Dominique Moïsi, géopolitologue et auteur du Triomphe des émotions (éd. Robert Laffont, 2024), estime qu’il faut observer les trois grands blocs émotionnels (la peur occidentale, l’espoir asiatique et l’humiliation arabe) qui structurent le monde contemporain pour le comprendre. Avec lui, Laurence Kaufmann, professeure de sociologie de la communication et de la culture, a codirigé Les Émotions collectives :en quête d’un “objet” impossible (éd. EHESS, 2020) et interroge la constitution des collectifs et le rôle des émotions.
SVHS : L’émotion est souvent décrite comme un phénomène subjectif, antinomique avec le concept de collectif. Comment définir l’émotion collective ?
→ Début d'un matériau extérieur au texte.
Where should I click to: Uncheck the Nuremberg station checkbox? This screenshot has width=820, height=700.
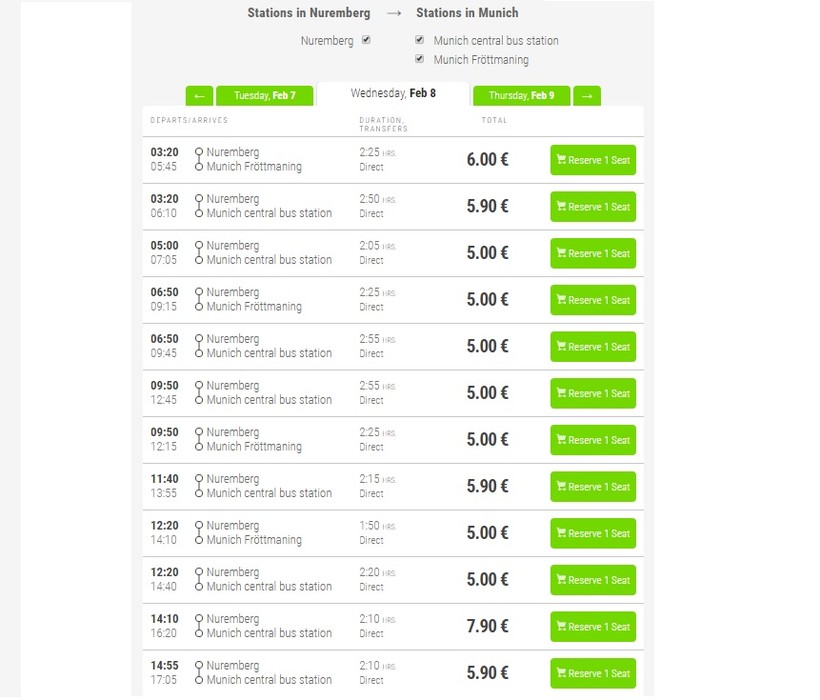(366, 41)
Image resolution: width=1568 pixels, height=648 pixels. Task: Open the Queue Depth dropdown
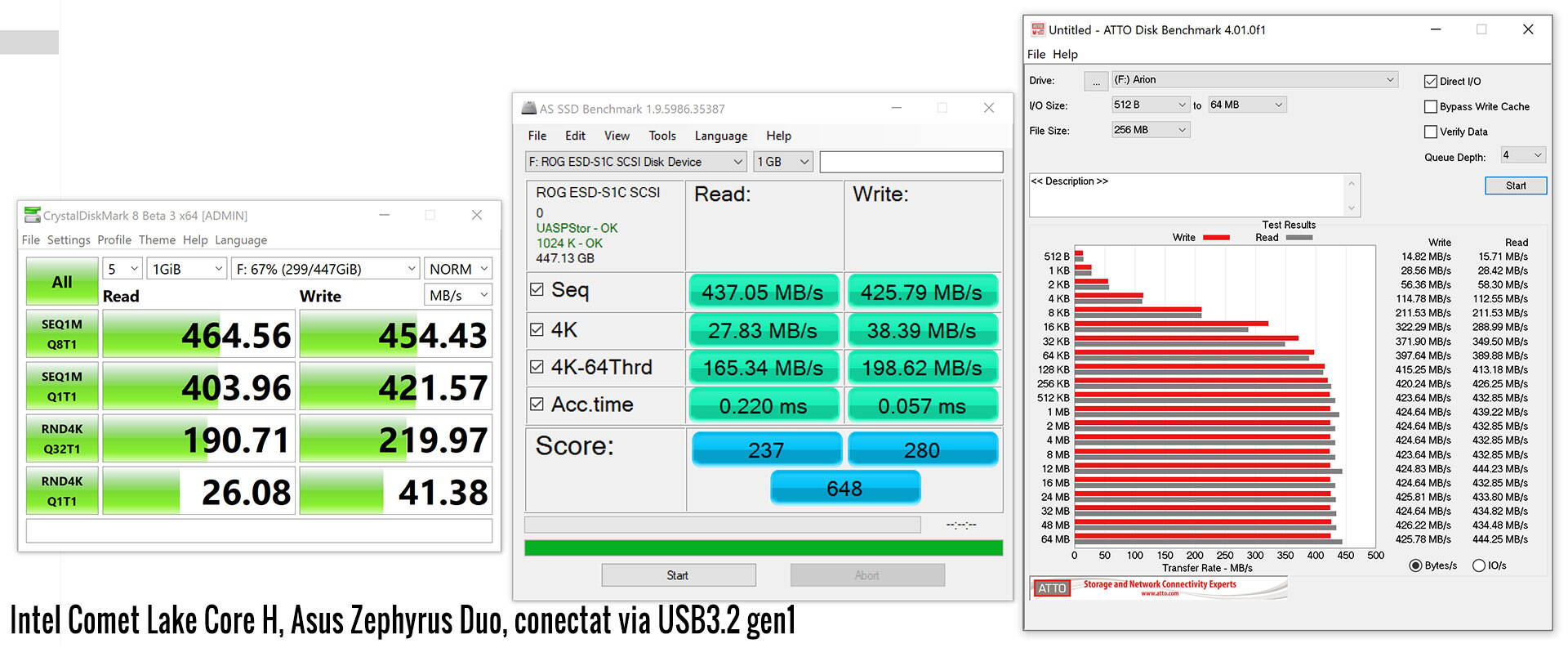point(1523,155)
Il faut d’abord définir l’émotion. Depuis cinquante ans, il a été montré que les émotions ne sont pas juste des réactions instinctives, mais des “proto-jugements”. Pas des jugements articulés, structurés par le langage, mais des évaluations viscérales, qui permettent de donner à une situation, un individu ou un événement une certaine valeur. En tant que jugement, l’émotion est soumise à un ensemble de critères ou de conditions sociales. Elle n’est quasiment jamais purement individuelle, car dans presque toutes les .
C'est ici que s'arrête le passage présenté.